Aucune interaction pharmacocinétique n'a été observée entre l'énoxaparine et le thrombolytique en cas d'association.

Distribution

Le volume de distribution de l'activité anti-Xa de l'énoxaparine est d'environ 5 litres et est proche du volume sanguin.

Métabolisme

Il s'effectue essentiellement au niveau hépatique (désulfatation, dépolymérisation).

Elimination

Après injection par voie sous-cutanée, la demi-vie apparente d'élimination de l'activité anti-Xa est supérieure pour les héparines de bas poids moléculaire, comparativement aux héparines non fractionnées.
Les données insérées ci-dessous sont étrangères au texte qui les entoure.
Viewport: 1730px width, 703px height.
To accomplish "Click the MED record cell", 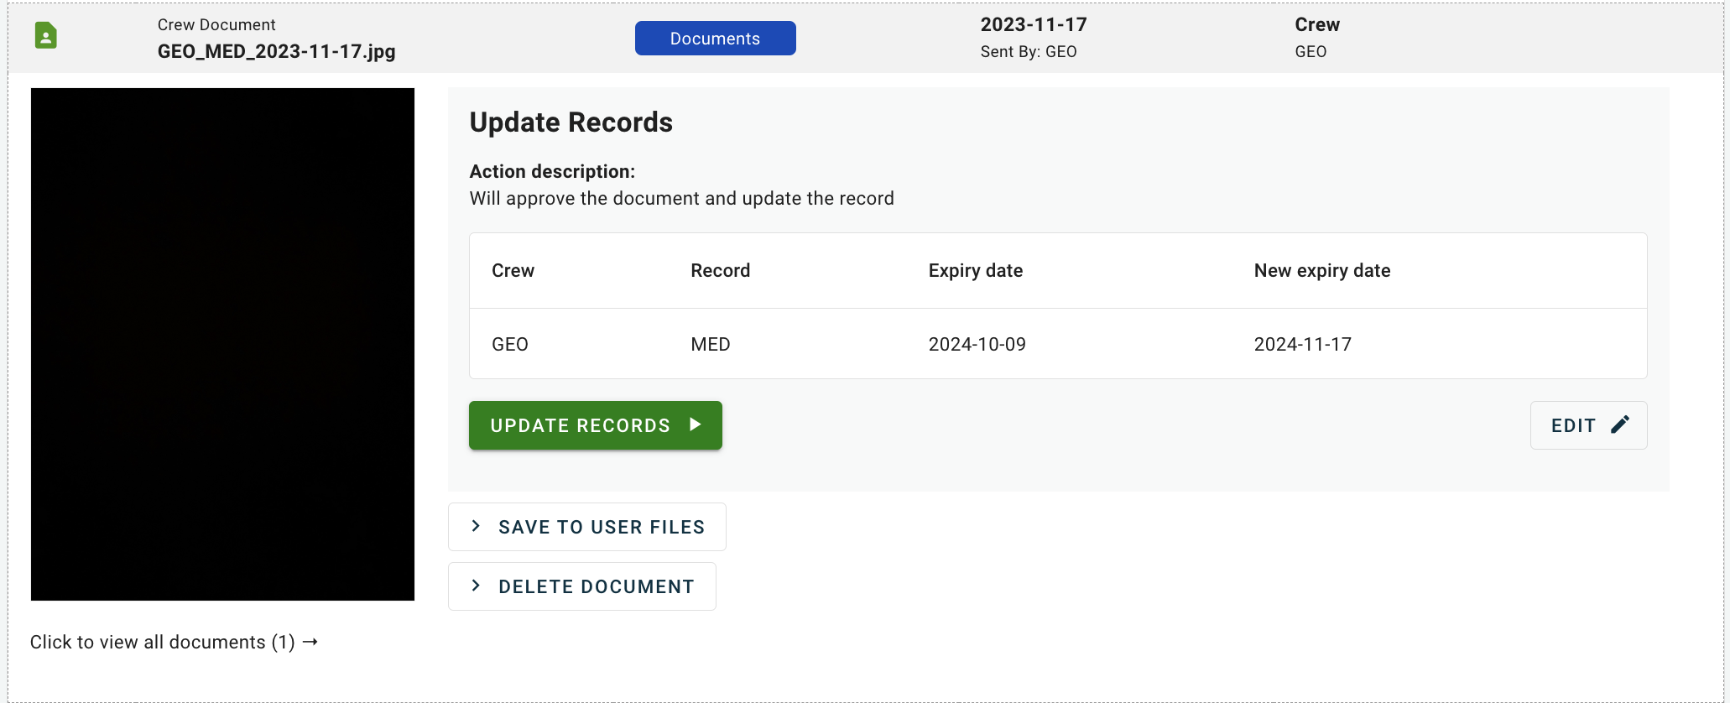I will (711, 344).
L'élimination de l'énoxaparine apparaît monophasique avec une demi-vie d'environ 4 heures après administration unique et jusqu'à environ 7 heures après administration répétée par voie SC.

Quant à l'activité anti-IIa, elle disparaît plus rapidement du plasma que l'activité anti-Xa avec les héparines de bas poids moléculaire.

L'élimination de l'énoxaparine et de ses métabolites s'effectue par voie rénale (mécanisme non saturable) et par voie biliaire.

La clairance rénale en forme de fragments possédant une activité anti-Xa représente environ 10 % de la dose administrée et l'excrétion rénale totale des produits actifs et inactifs 40 % de la dose.

Populations à risque

Sujet âgé :

Chez le sujet âgé, la fonction rénale étant physiologiquement diminuée, l'élimination est ralentie. Cette modification n'a pas d'influence sur les doses et le rythme des injections en traitement préventif tant que la fonction rénale de ces patients reste dans des limites acceptables, c'est à dire faiblement altérée.

Il est indispensable d'évaluer systématiquement la fonction rénale des sujets âgés de plus de 75 ans par la formule de Cockroft, avant l'instauration d'un traitement par HBPM (voir Rubrique Mises en garde spéciales et précautions d'emploi).

Insuffisance rénale légère à modérée (clairance de la créatinine > 30 ml/min) :

Il peut être utile dans certains cas de contrôler l'activité anti-Xa circulante pour éliminer un surdosage dans les indications curatives (voir Rubrique Mises en garde spéciales et précautions d'emploi).